Masalah kedua yang dialami pasien adalah pada komunikasi verbalnya, sesuai dengan data yang didapatkan oleh penulis yaitu pasien terlihat sulit untuk berbicara, pasien mengalami disartria, berusaha untuk berbicara hanya jika ditanya dan hanya terdengar meracau, pasien hanya mampu mengucap “he’eh”, “hemm”. Menurut Wilkinson (2012) pengertian dari gangguan komunikasi adalah penurunan, keterlambatan, atau tidak

adanya kemampuan untuk menerima, memproses, menghantarkan, dan menggunakan sistem simbol (segala sesuatu yang memiliki atau menghantarkan makna). Penyebab dari masalah kedua ini adalah karena adanya gangguan pada syaraf hipoglossus pasien disebabkan oleh stroke yang dialaminya. Sehingga penulis merumuskan diagnosa pada masalah kedua ini yaitu hambatan komunikasi verbal berhubungan dengan perubahan pada sistem saraf pusat.

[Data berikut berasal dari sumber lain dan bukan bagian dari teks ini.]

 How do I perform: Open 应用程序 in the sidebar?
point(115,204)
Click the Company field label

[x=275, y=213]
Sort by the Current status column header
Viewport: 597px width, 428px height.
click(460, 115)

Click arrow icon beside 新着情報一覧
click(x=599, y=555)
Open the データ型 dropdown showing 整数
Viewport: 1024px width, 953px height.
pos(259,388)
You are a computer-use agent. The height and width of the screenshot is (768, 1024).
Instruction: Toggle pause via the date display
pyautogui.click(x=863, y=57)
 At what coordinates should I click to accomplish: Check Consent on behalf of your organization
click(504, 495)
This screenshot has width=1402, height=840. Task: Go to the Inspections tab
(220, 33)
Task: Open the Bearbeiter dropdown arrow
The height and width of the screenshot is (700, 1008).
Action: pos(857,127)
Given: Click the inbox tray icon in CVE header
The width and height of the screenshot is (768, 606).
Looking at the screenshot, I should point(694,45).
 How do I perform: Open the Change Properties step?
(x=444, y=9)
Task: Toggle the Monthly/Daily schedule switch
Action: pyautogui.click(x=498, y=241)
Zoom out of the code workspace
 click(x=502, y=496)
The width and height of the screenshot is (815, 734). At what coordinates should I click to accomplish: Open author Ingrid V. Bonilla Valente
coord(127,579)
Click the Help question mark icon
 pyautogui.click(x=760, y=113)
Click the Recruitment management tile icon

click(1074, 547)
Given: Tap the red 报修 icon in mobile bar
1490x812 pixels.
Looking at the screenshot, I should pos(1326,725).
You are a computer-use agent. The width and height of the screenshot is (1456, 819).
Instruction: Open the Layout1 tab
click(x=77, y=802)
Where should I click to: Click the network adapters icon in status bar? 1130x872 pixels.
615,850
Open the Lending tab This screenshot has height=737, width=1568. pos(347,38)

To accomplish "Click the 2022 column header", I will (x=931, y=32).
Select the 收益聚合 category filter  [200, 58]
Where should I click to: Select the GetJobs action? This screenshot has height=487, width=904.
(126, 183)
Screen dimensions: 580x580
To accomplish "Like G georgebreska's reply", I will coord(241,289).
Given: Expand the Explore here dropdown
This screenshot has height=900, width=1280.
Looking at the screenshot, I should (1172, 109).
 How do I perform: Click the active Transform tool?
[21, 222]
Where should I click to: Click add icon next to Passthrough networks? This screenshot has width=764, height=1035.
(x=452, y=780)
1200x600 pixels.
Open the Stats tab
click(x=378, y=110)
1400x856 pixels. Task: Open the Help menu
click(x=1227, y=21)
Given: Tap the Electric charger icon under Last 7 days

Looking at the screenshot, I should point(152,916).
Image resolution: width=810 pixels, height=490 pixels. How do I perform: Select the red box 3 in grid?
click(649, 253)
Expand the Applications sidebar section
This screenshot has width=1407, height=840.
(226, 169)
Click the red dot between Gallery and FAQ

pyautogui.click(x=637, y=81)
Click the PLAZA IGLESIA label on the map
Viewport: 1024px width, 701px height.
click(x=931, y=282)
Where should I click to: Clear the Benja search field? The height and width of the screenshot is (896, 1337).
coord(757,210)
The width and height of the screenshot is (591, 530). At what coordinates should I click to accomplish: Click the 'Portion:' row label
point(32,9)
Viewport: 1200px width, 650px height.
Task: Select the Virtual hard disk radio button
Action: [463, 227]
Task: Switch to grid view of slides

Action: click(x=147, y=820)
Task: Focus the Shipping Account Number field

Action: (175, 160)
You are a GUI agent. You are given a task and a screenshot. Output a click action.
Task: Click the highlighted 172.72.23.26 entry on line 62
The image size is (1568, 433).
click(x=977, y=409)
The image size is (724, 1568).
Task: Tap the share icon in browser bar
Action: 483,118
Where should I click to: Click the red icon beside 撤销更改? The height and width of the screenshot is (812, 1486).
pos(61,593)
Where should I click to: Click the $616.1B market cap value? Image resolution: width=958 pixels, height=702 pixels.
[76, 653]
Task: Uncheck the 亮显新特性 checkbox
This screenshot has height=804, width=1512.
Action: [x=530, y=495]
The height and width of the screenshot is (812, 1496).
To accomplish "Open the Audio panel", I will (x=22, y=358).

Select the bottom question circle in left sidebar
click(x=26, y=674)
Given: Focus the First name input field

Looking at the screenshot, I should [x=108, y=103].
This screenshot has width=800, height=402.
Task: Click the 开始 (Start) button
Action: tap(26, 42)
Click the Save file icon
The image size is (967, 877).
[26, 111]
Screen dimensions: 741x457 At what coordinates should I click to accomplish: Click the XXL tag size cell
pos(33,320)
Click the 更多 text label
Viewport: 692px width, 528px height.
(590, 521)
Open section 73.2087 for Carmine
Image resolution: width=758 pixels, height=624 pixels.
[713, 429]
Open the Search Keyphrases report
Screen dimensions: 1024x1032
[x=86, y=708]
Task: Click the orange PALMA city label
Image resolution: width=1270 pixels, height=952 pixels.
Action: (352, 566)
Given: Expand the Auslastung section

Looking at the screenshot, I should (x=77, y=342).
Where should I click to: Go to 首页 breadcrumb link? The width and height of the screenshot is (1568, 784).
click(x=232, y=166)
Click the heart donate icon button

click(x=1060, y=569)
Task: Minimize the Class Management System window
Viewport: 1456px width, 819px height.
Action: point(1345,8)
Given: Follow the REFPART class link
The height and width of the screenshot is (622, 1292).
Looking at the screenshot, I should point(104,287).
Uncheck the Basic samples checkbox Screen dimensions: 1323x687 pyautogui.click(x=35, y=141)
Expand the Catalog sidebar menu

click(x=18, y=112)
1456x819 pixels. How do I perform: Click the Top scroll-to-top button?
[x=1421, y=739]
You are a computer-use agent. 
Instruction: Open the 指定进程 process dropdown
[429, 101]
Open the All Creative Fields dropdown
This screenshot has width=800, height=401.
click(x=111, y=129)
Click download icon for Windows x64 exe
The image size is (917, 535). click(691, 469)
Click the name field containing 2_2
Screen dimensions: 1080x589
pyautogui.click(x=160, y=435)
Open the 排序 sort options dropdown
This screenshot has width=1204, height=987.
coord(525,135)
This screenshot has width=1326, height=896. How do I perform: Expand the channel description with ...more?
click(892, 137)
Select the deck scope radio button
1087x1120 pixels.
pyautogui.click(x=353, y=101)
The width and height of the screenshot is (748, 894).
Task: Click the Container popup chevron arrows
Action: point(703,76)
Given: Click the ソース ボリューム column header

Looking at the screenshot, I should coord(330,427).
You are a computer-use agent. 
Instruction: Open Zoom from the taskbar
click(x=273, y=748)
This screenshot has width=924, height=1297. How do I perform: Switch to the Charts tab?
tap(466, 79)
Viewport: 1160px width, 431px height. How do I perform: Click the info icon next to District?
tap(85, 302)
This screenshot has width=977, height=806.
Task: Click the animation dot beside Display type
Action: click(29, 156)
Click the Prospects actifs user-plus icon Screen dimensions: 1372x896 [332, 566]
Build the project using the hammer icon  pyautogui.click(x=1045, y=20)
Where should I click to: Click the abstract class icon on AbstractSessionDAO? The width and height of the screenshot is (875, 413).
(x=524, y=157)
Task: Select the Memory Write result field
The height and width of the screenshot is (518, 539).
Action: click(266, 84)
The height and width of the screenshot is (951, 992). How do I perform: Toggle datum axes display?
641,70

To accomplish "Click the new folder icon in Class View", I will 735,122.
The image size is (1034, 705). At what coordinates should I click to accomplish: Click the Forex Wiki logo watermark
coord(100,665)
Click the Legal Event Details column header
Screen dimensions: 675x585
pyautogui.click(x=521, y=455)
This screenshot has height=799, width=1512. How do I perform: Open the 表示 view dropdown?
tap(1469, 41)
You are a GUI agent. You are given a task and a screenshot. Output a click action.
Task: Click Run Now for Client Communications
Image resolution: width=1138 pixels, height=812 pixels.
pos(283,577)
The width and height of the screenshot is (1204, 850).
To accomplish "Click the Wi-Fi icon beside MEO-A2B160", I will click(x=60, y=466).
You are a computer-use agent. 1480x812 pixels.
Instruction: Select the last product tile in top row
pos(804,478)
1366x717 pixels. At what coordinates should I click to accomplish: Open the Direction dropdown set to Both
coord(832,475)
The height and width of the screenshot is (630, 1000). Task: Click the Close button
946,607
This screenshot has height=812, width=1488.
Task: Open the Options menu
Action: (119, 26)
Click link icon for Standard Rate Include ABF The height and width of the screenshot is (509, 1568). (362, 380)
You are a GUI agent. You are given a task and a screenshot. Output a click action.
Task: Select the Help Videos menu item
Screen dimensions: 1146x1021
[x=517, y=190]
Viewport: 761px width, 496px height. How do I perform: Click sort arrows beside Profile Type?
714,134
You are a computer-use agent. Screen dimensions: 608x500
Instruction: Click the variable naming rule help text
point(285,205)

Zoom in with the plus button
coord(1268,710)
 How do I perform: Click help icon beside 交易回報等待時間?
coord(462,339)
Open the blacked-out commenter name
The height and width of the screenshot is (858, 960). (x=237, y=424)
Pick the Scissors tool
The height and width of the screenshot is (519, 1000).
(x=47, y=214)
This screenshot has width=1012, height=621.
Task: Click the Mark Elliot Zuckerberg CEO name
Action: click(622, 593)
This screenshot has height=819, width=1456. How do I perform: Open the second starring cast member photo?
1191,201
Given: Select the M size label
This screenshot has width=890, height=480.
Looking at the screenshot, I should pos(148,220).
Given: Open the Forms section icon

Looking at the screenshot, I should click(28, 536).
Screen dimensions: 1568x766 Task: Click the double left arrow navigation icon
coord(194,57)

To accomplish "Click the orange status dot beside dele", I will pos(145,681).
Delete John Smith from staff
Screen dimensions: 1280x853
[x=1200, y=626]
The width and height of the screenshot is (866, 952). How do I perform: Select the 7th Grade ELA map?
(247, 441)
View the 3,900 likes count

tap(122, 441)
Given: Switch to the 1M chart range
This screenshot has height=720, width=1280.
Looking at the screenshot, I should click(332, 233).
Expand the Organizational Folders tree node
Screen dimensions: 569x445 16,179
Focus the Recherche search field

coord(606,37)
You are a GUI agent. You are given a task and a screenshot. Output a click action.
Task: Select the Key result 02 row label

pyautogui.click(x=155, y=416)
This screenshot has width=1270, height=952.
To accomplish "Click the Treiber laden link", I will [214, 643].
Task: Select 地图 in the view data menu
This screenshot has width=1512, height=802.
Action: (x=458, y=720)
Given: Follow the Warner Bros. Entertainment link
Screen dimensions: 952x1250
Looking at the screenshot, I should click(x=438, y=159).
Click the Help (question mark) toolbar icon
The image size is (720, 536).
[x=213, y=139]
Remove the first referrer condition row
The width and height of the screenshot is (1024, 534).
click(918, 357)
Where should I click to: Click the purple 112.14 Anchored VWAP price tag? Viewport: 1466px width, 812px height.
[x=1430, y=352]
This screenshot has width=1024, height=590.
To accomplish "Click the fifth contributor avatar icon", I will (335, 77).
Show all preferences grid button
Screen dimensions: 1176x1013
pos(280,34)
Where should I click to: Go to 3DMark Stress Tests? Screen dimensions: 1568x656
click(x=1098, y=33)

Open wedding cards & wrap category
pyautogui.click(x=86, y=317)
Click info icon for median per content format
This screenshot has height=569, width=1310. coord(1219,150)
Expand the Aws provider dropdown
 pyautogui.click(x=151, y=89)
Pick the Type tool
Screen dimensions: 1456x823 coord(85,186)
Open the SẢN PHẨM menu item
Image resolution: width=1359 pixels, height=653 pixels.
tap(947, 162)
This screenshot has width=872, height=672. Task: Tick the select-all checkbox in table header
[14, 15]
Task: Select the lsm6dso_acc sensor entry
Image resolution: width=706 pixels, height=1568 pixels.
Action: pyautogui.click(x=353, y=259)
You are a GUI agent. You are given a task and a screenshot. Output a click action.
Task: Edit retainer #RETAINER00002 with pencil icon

Masalah ketiga yang dialami pasien adalah pada perawatan diri, karena pasien tidak bisa bergerak secara normal maka pola perawatan pasien juga terganggu sehingga diperlukan bantuan keluarga untuk melakukan perawatan agar kebutuhan pasien terpenuhi. Data yang didapatkan yaitu pasien terlihat lemah, penampilan tidak rapi, rambut acak-acakan, pasien tidak bisa melakukan aktifitas di tempat tidur tanpa dibantu oleh keluarga (hanya bisa miring kiri dengan lemah), pasien bisa mengunyah dan menelan makanan, uji kekuatan otot : tangan kiri dan kaki kiri derajat 3 sedangkan tangan kanan dan kaki kanan derajat 2. Penyebab dari masalah ini adalah karena gangguan pada sistem syaraf dan muskuloskeletal pasien disebabkan oleh stroke yang dialami sehingga penulis merumuskan diagnosa ketiga yaitu defisit perawatan diri : mandi/hygiene, berpakaian/berhias diri, makan/ minum, dan eliminasi berhubungan dengan gangguan neuromuskular.